# left inverse == right inverse with Moore–Penrose pseudoinverse?

1) No matter how the pseudoinverse is constructed, it is always the same? No matter if i use QR or SVD

2) Is the left inverse and the right inverse the same in Moore-Penrose pseudoinverses?

• There are in general many left-, right- and pseudoinverses, Moore-Penrose is just a particular construction with en extra nice property. – A.Γ. Jul 16 '15 at 12:16
• Yes, thats how i understood the generalized pseudoinverse.
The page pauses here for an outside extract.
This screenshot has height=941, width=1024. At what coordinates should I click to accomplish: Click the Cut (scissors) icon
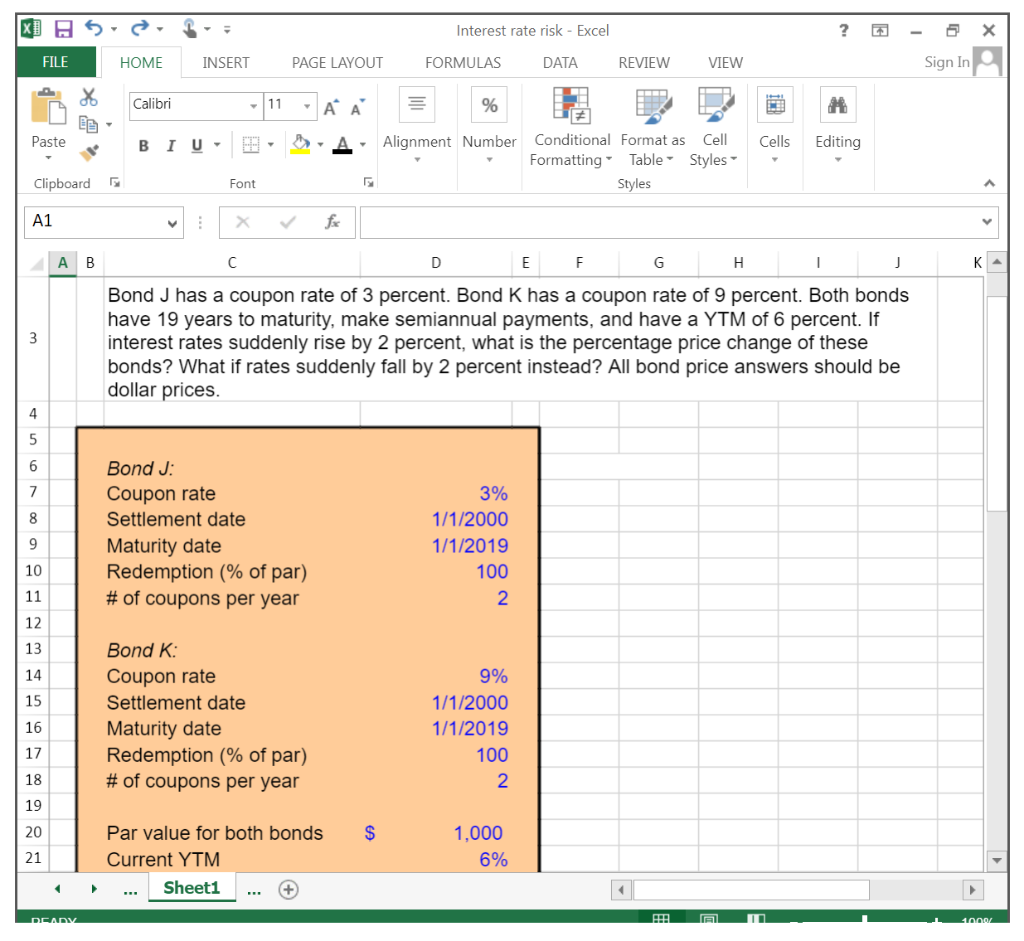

Thats why my question aims not for the general answer, but for the moore-penrose answer only... – helt Jul 16 '15 at 12:21
• What forms does the Moore-Penrose inverse take under systems with full rank, full column rank, and full row rank? math.stackexchange.com/questions/1537880/… – dantopa Mar 23 '17 at 22:28

2. If a matrix is not square, it may be invertible at most from one side, i. e. a left and a right inverses cannot exist for a non-square matrix simultaneously. If the matrix is square and has a left and a right inverse, then they are equal $$A^{-L}=A^{-L}(AA^{-R})=(A^{-L}A)A^{-R}=A^{-R}.$$ Moreover, the one side invertible square matrix must be necessarily invertible. For example, for left invertible we have $$n=\text{rank}\, I=\text{rank}\,A^{-L}A\le\text{rank}\, A\le n\quad\Rightarrow\quad\text{rank}\,A=n$$ and the left inverse, the right inverse, the M.-P. pseudoinverse and the normal inverse are the same.